Activity - Copy out every line of the data that has the word "tous" somewhere in it.
━━━━━━━━━━━━━━━━━━━━━━━━━━━━━━
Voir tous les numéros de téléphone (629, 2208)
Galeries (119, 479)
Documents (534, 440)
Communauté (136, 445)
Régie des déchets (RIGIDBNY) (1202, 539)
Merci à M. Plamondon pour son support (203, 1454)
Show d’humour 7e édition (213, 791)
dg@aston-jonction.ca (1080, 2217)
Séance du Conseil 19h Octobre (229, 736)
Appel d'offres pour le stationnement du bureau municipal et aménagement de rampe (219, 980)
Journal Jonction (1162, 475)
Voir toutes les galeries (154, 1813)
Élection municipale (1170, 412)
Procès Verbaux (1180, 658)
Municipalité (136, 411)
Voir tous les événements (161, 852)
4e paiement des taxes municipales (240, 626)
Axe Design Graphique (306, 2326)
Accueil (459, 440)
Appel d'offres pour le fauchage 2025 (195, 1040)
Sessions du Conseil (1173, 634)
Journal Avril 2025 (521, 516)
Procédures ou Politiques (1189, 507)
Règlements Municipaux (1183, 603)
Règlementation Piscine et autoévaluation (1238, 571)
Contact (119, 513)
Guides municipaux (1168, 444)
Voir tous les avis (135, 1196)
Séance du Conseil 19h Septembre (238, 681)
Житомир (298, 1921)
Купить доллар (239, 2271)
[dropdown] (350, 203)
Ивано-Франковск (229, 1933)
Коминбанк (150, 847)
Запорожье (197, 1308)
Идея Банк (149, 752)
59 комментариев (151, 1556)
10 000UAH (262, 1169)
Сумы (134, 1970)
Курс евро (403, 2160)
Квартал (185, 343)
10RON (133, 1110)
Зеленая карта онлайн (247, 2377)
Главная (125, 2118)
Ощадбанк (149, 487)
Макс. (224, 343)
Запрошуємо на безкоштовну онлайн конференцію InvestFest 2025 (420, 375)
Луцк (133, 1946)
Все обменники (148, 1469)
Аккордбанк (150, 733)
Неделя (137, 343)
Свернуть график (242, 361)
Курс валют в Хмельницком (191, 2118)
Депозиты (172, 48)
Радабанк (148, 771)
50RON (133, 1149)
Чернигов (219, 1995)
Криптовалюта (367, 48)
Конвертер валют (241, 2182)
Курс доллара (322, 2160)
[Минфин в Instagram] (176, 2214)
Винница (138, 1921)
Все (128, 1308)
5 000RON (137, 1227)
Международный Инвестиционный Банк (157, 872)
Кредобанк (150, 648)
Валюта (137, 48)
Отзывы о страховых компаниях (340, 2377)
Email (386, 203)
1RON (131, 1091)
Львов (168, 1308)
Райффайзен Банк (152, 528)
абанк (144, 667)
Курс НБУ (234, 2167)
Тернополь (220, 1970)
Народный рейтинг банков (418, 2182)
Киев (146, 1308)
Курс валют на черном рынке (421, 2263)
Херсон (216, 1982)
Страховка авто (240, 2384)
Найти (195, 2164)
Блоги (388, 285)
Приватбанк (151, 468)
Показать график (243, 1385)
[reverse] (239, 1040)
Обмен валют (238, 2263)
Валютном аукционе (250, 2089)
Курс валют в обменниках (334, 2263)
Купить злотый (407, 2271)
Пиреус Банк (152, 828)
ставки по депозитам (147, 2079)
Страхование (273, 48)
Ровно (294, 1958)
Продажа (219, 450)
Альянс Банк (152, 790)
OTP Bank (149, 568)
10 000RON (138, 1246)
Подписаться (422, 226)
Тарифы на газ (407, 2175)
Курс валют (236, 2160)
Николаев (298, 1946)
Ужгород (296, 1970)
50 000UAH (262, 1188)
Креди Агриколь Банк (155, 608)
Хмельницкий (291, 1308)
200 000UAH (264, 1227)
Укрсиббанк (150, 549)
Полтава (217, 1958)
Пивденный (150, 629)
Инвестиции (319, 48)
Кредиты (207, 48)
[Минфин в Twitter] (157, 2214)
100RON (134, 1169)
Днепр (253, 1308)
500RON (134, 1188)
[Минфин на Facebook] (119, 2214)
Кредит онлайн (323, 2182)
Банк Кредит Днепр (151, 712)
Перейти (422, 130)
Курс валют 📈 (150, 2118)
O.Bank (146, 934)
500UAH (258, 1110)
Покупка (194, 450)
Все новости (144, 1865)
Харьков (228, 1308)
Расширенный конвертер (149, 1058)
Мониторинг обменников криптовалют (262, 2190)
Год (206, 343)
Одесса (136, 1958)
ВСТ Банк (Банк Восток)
━━━━━━━━━━━━━━━━━━━━━━━━━━━━━━
Output of the exercise -
Voir tous les numéros de téléphone (629, 2208)
Voir tous les événements (161, 852)
Voir tous les avis (135, 1196)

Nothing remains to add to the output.